Since Gundlach’s firing, the answer states that investors withdrew “about $6 billion of the roughly $12 billion invested in the TCW Total Return Bond Fund.”

“TCW…seeks to put a cloud over DoubleLine’s efforts to bring in capital by filing a lawsuit, a month after Gundlach’s termination, claiming that DoubleLine is built upon propriety information,” the document said.

In a separate filing, DoubleLine’s Feb. 10 cross-complaint also alleges that the Los Angeles-based firm owes him “easily…$1.25 billion and beyond” due to a previous “early 2007…oral agreement” for performance compensation for investment products his team managed. The complaint explains that TCW used this as “pretextual basis” to fire him and repudiate its fee obligation.

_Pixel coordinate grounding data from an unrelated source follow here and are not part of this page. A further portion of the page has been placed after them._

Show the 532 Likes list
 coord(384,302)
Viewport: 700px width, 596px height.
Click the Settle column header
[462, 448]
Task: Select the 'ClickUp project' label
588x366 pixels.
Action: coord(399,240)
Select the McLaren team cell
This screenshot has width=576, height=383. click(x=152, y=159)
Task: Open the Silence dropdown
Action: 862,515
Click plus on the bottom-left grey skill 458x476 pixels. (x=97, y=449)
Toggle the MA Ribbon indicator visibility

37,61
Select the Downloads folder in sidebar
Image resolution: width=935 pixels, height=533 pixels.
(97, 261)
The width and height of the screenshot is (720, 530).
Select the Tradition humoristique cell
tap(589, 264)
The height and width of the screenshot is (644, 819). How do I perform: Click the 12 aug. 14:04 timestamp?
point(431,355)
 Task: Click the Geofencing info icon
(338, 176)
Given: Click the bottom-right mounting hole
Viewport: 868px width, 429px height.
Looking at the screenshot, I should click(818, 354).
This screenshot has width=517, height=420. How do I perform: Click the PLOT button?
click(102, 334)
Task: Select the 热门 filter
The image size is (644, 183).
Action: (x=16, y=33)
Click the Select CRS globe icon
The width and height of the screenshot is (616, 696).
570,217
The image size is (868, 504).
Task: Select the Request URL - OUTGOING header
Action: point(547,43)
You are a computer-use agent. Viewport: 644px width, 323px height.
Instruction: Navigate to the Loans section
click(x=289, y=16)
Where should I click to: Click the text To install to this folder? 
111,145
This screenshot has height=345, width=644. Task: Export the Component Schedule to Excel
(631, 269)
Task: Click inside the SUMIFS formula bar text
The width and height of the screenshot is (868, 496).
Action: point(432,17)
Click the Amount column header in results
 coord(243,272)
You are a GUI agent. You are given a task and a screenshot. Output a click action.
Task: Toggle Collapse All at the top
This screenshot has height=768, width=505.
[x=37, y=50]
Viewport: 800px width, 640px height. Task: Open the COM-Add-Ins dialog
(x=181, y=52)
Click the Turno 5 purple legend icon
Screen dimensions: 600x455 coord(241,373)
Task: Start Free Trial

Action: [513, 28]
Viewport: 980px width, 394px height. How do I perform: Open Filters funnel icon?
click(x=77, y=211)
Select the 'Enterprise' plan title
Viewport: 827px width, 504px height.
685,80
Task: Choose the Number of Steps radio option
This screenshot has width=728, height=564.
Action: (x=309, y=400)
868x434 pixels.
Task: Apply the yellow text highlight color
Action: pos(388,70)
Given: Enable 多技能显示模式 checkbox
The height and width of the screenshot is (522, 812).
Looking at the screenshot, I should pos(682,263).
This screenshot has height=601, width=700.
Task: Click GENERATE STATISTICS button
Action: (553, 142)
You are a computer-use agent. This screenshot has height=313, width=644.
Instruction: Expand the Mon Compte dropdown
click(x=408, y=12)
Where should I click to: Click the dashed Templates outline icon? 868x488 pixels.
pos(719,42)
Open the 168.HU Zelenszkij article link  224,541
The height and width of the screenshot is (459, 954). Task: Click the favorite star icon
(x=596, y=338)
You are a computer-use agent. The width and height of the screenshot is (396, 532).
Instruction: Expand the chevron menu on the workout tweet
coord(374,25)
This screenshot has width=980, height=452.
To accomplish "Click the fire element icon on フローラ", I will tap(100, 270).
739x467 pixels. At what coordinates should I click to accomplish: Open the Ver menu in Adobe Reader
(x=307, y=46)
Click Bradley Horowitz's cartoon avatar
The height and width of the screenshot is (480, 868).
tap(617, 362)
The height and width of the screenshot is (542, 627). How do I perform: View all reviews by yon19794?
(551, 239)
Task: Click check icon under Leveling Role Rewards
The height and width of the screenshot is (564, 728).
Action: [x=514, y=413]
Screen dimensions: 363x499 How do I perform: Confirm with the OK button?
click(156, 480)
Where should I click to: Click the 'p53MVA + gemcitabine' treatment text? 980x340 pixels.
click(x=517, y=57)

“[TCW] hatched a scheme to deprive Gundlach and his group of this lucrative compensation package and to confiscate the huge future fees that would be generated as a result of the skill and hard work of Gundlach and his group,” the cross-complaint said.

Additionally, the document states that the 24-year TCW veteran was also not allowed sufficient time to “cure any alleged breaches before it terminated him.”

In a response to the Wednesday filing, TCW said in a statement released this afternoon that it will address all of Gundlach’s counterclaims in court.

“We have no intention of deflecting attention away from the serious misconduct and breach of fiduciary duties of which he and his co-defendants are accused,” the statement said.

Separately, the company’s response states that its former CIO’s “spin” regarding reasons for his firing is “completely erroneous.” It highlighted that Gundlach earned $40 million dollars last year and $135 million over the past five years.